Re: RFC: NTP adjustments interfere with KVM emulation of TSC deadline timers

Jim Mattson <jmattson@xxxxxxxxxx> · Thu, 21 Dec 2023 11:09:57 -0800



On Thu, Dec 21, 2023 at 8:52 AM Maxim Levitsky <mlevitsk@xxxxxxxxxx> wrote:
>
>
> Hi!
>
> Recently I was tasked with triage of the failures of 'vmx_preemption_timer'
> that happen in our kernel CI pipeline.
>
>
> The test usually fails because L2 observes TSC after the
> preemption timer deadline, before the VM exit happens.
>
> This happens because KVM emulates nested preemption timer with HR timers,
> so it converts the preemption timer value to nanoseconds, taking in account
> tsc scaling and host tsc frequency, and sets HR timer.
>
> HR timer however as I found out the hard way is bound to CLOCK_MONOTONIC,
> and thus its rate can be adjusted by NTP, which means that it can run slower or
> faster than KVM expects, which can result in the interrupt arriving earlier,
> or late, which is what is happening.
>
> This is how you can reproduce it on an Intel machine:
>
>
> 1. stop the NTP daemon:
>       sudo systemctl stop chronyd.service
> 2. introduce a small error in the system time:
>       sudo date -s "$(date)"
>
> 3. start NTP daemon:
>       sudo chronyd -d -n  (for debug) or start the systemd service again
>
> 4. run the vmx_preemption_timer test a few times until it fails:
>
>
> I did some research and it looks like I am not the first to encounter this:
>
> From the ARM side there was an attempt to support CLOCK_MONOTONIC_RAW with
> timer subsystem which was even merged but then reverted due to issues:
>
> https://lore.kernel.org/all/1452879670-16133-3-git-send-email-marc.zyngier@xxxxxxx/T/#u
>
> It looks like this issue was later worked around in the ARM code:
>
>
> commit 1c5631c73fc2261a5df64a72c155cb53dcdc0c45
> Author: Marc Zyngier <maz@xxxxxxxxxx>
> Date:   Wed Apr 6 09:37:22 2016 +0100
>
>     KVM: arm/arm64: Handle forward time correction gracefully
>
>     On a host that runs NTP, corrections can have a direct impact on
>     the background timer that we program on the behalf of a vcpu.
>
>     In particular, NTP performing a forward correction will result in
>     a timer expiring sooner than expected from a guest point of view.
>     Not a big deal, we kick the vcpu anyway.
>
>     But on wake-up, the vcpu thread is going to perform a check to
>     find out whether or not it should block.
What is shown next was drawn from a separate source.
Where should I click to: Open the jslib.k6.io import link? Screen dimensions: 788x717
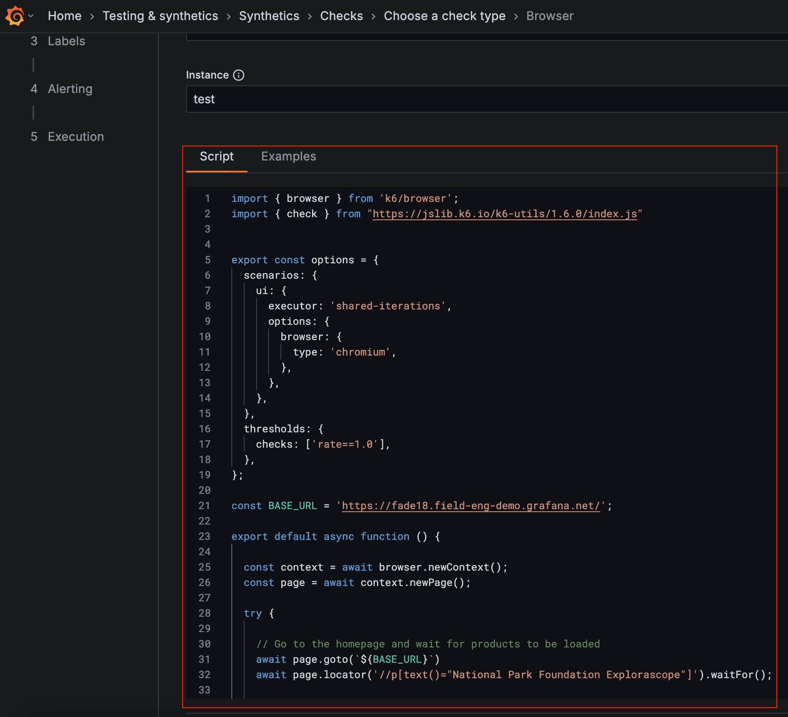(x=505, y=214)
And at that point, the
>     timer check is going to say "timer has not expired yet, go back
>     to sleep". This results in the timer event being lost forever.
>
>     There are multiple ways to handle this. One would be record that
>     the timer has expired and let kvm_cpu_has_pending_timer return
>     true in that case, but that would be fairly invasive. Another is
>     to check for the "short sleep" condition in the hrtimer callback,
>     and restart the timer for the remaining time when the condition
>     is detected.
>
>     This patch implements the latter, with a bit of refactoring in
>     order to avoid too much code duplication.
>
>     Cc: <stable@xxxxxxxxxxxxxxx>
>     Reported-by: Alexander Graf <agraf@xxxxxxx>
>     Reviewed-by: Alexander Graf <agraf@xxxxxxx>
>     Signed-off-by: Marc Zyngier <marc.zyngier@xxxxxxx>
>     Signed-off-by: Christoffer Dall <christoffer.dall@xxxxxxxxxx>
>
>
> So to solve this issue there are two options:
>
>
> 1. Have another go at implementing support for CLOCK_MONOTONIC_RAW timers.
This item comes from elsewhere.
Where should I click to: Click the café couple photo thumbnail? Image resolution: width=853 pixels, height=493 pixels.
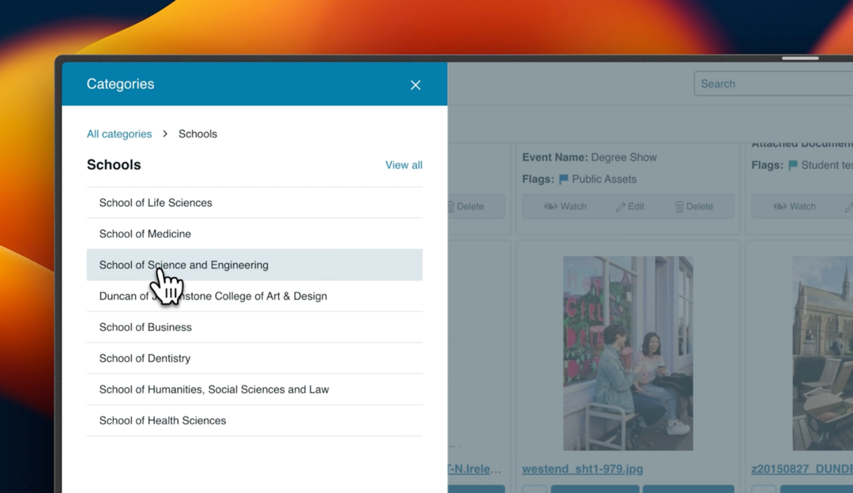point(628,353)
>    I don't know if that is feasible and I would be very happy to hear a feedback from you.
>
> 2. Also work this around in KVM. KVM does listen to changes in the timekeeping system
>   (kernel calls its update_pvclock_gtod), and it even notes rates of both regular and raw clocks.
>
>   When starting a HR timer I can adjust its period for the difference in rates, which will in most
>   cases produce more correct result that what we have now, but will still fail if the rate
>   is changed at the same time the timer is started or before it expires.
>
>   Or I can also restart the timer, although that might cause more harm than
>   good to the accuracy.
>
>
> What do you think?

Is this what the "adaptive tuning" in the local APIC TSC_DEADLINE
timer is all about (lapic_timer_advance_ns = -1)? If so, can we
leverage that for the VMX-preemption timer as well?
>
> Best regards,
>         Maxim Levitsky
>
>
>